=== Exercise description ===
Using the data below, copy each line that includes the word "strategia".

(Stored data entries)
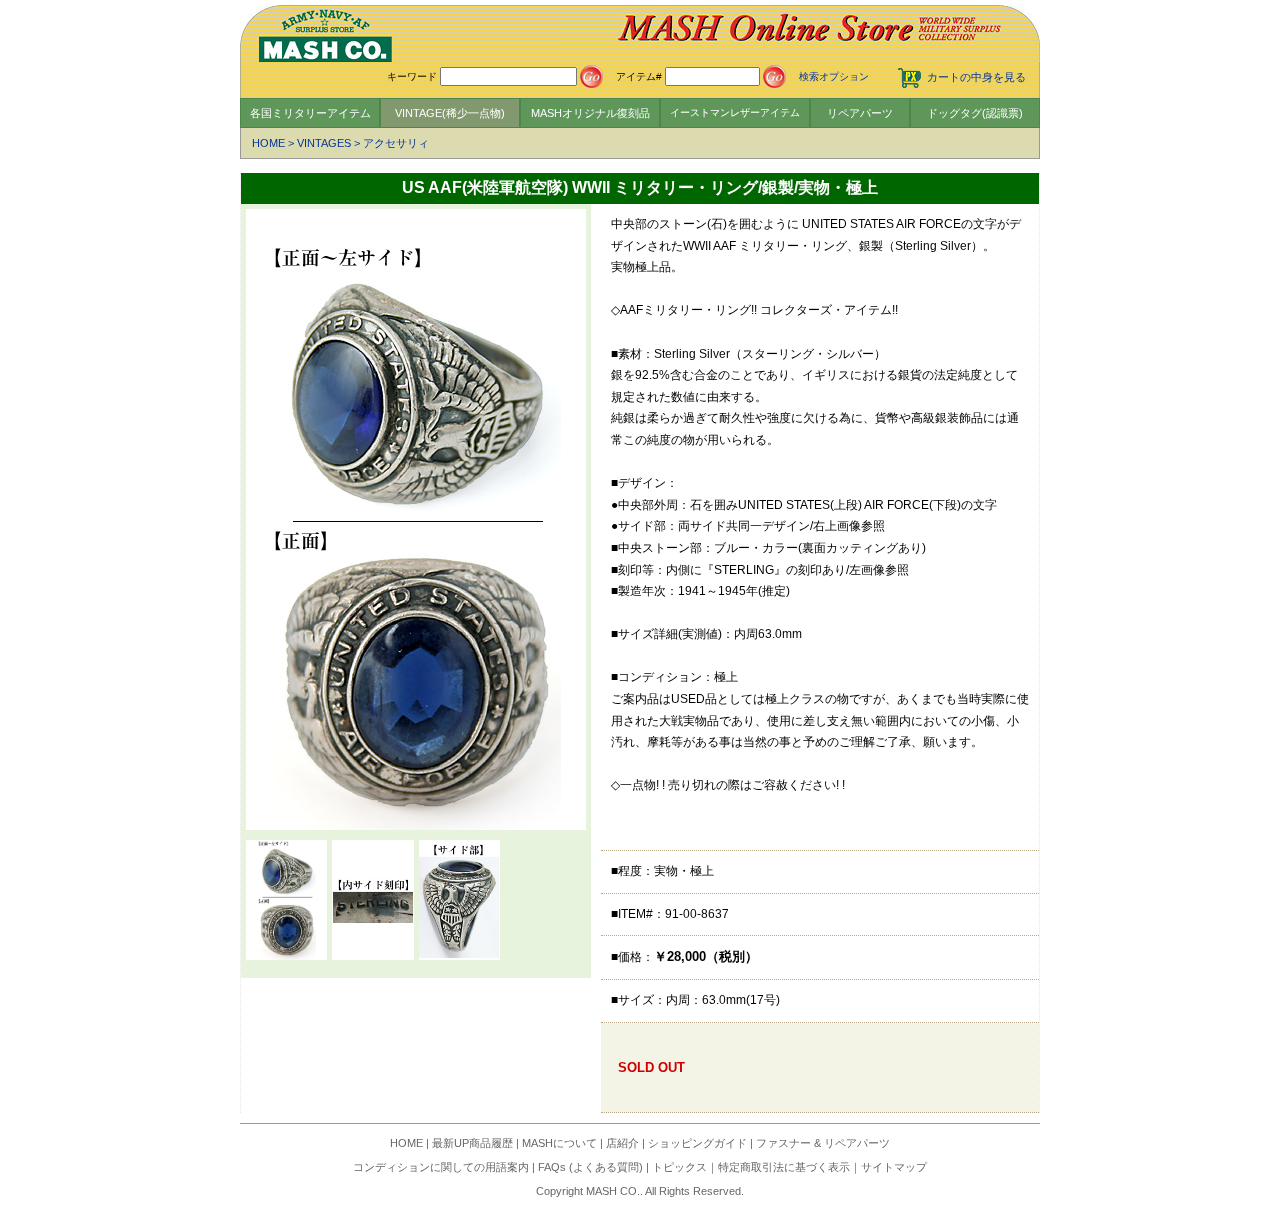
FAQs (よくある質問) (590, 1167)
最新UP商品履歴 (472, 1143)
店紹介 (622, 1143)
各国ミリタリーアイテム (310, 113)
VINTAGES (324, 143)
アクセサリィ (396, 143)
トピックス (679, 1167)
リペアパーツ (860, 113)
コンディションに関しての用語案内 (441, 1167)
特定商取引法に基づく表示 (784, 1167)
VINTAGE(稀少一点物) (450, 113)
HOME (268, 143)
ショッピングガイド (697, 1143)
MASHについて (559, 1143)
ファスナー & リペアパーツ (823, 1143)
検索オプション (834, 76)
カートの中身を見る (976, 77)
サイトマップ (894, 1167)
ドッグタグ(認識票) (975, 113)
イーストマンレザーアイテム (735, 112)
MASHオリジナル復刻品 (590, 113)
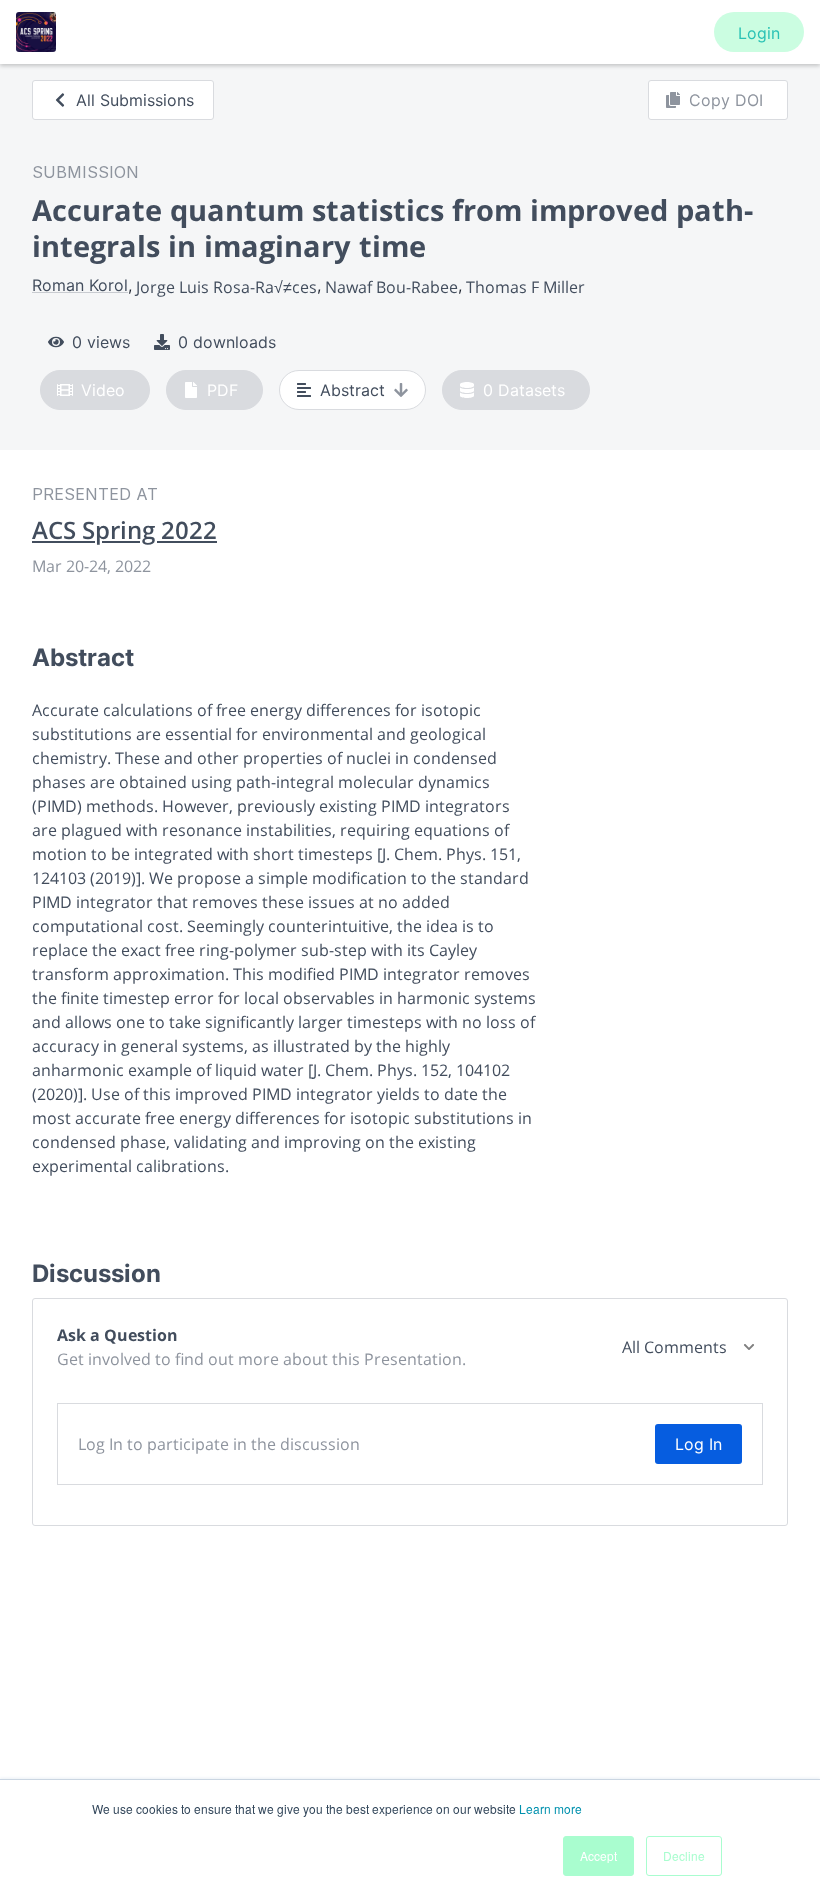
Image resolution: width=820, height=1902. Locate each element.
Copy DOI (726, 100)
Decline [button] (684, 1855)
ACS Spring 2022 (124, 530)
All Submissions (135, 100)
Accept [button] (598, 1855)
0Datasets (524, 390)
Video (103, 390)
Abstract (352, 390)
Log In (698, 1444)
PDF (222, 390)
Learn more (550, 1808)
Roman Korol (80, 285)
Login (759, 33)
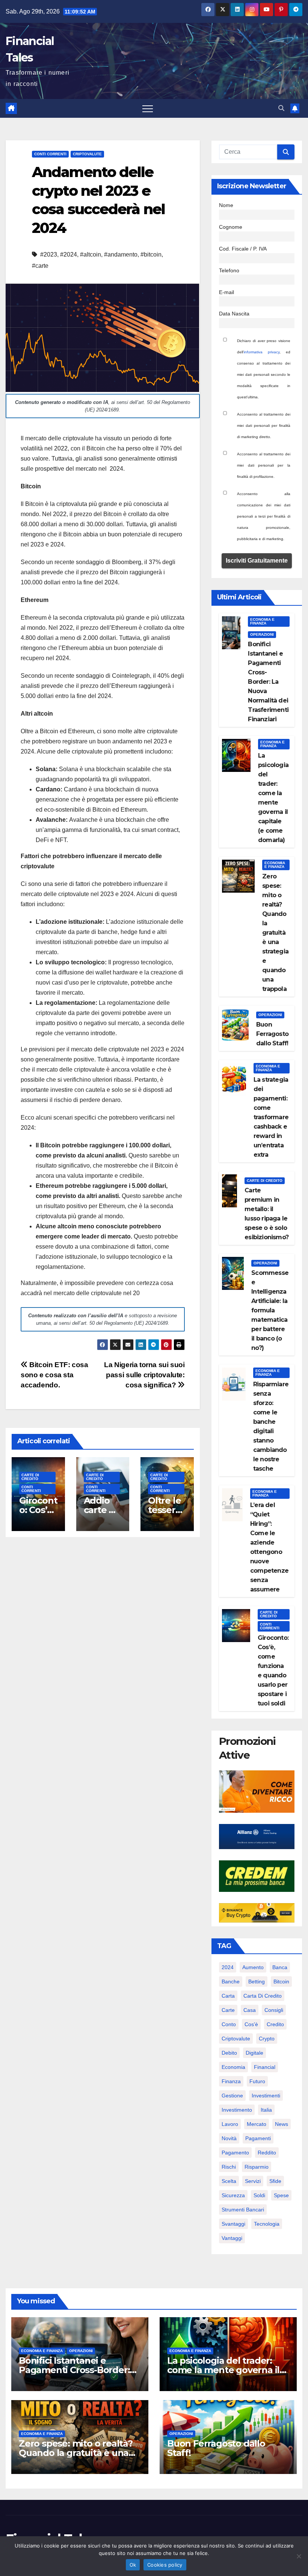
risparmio (257, 2167)
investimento (237, 2110)
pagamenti (258, 2138)
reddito (267, 2153)
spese (281, 2195)
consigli (273, 2010)
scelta (229, 2181)
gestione (232, 2096)
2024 (228, 1967)
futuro (257, 2081)
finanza (231, 2081)
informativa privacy (261, 352)
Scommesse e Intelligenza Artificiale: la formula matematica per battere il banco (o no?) (269, 1310)
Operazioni (262, 634)
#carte (40, 266)
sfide (275, 2181)
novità (229, 2138)
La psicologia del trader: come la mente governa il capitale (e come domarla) (224, 2370)
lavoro (230, 2124)
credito (275, 2024)
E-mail (226, 292)
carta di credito (262, 1996)
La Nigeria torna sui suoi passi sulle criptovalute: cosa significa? (144, 1375)
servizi (253, 2181)
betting (256, 1982)
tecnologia (266, 2224)
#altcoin (90, 254)
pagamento (235, 2153)
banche (231, 1982)
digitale (254, 2053)
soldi (259, 2195)
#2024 (68, 254)
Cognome (230, 227)
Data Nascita (234, 314)
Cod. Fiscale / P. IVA (243, 249)
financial (264, 2067)
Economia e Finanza (262, 621)
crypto (267, 2039)
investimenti (266, 2096)
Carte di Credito (30, 1477)
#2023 (48, 254)
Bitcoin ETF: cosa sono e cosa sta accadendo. (54, 1375)
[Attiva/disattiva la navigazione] (147, 108)
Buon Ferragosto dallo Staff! (272, 1034)
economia (233, 2067)
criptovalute (236, 2039)
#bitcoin (151, 254)
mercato (256, 2124)
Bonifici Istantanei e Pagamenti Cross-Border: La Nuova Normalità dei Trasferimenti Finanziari (268, 682)
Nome (226, 205)
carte (228, 2010)
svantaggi (233, 2224)
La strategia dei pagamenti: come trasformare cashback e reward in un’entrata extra (271, 1117)
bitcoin (281, 1982)
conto (229, 2024)
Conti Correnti (50, 154)
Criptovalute (87, 154)
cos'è (251, 2024)
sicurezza (233, 2195)
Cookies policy (165, 2565)
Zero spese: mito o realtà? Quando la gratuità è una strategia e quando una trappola (275, 932)
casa (249, 2010)
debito (229, 2053)
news (281, 2124)
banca (279, 1967)
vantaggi (232, 2238)
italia (266, 2110)
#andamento (120, 254)
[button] (281, 108)
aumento (253, 1967)
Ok (133, 2565)
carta (228, 1996)
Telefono (229, 270)
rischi (229, 2167)
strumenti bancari (243, 2210)
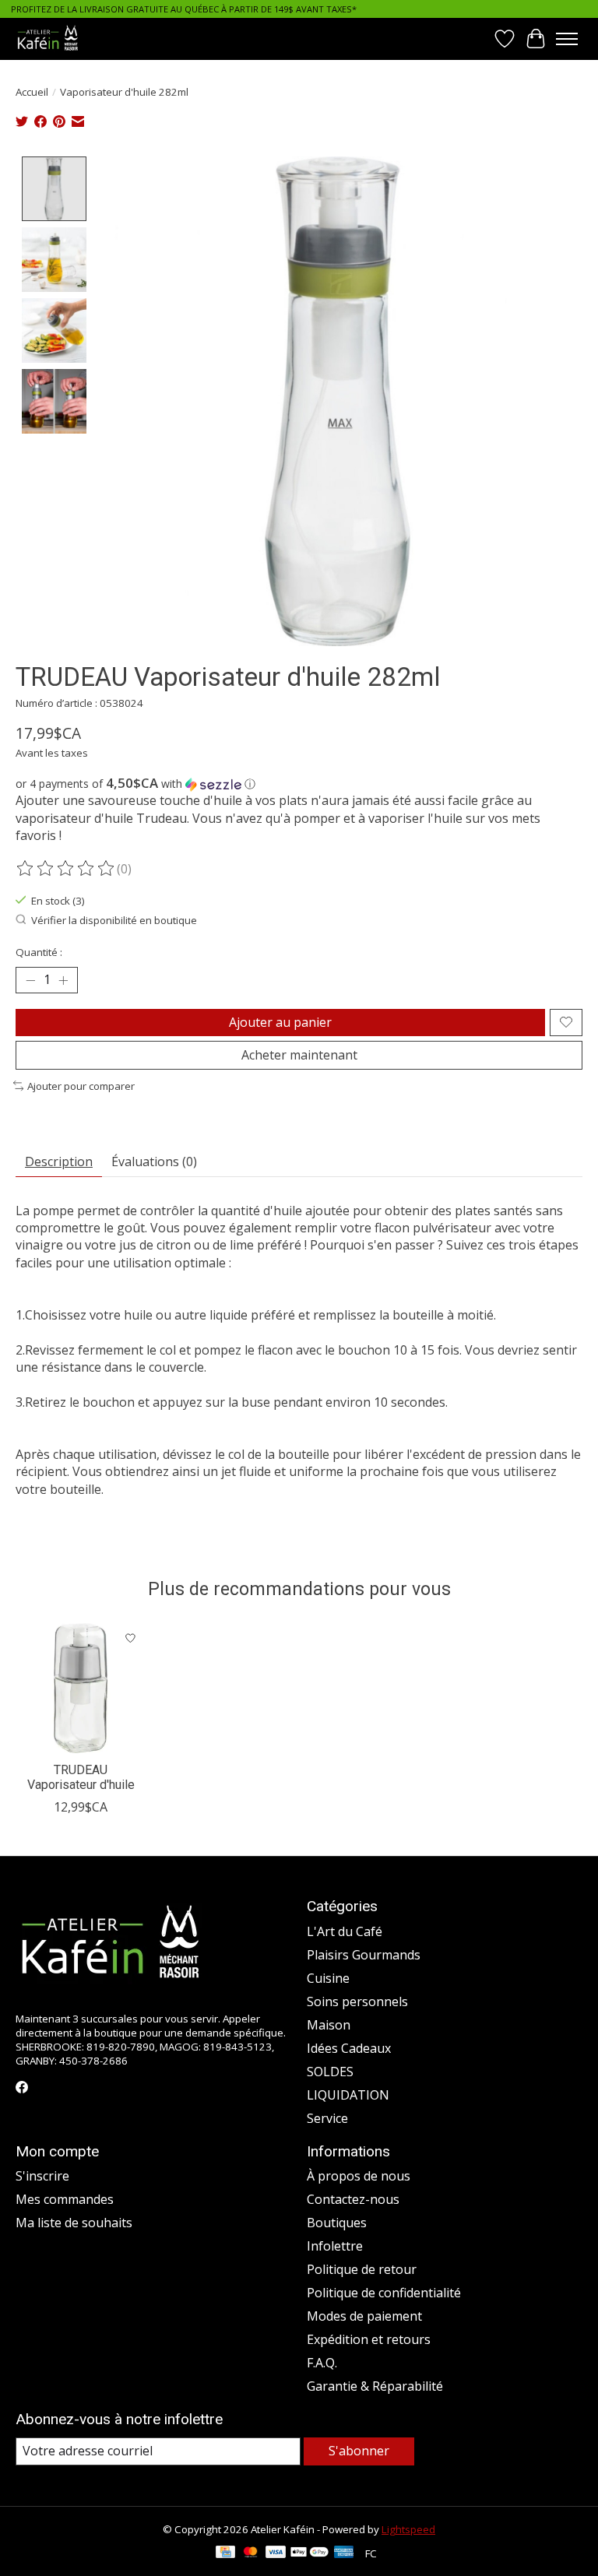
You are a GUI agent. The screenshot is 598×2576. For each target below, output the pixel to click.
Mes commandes (65, 2199)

=== Response to this task ===
La strategia dei pagamenti: come trasformare cashback e reward in un’entrata extra (271, 1117)
Zero spese: mito o realtà? Quando la gratuità è una strategia e quando una trappola (275, 932)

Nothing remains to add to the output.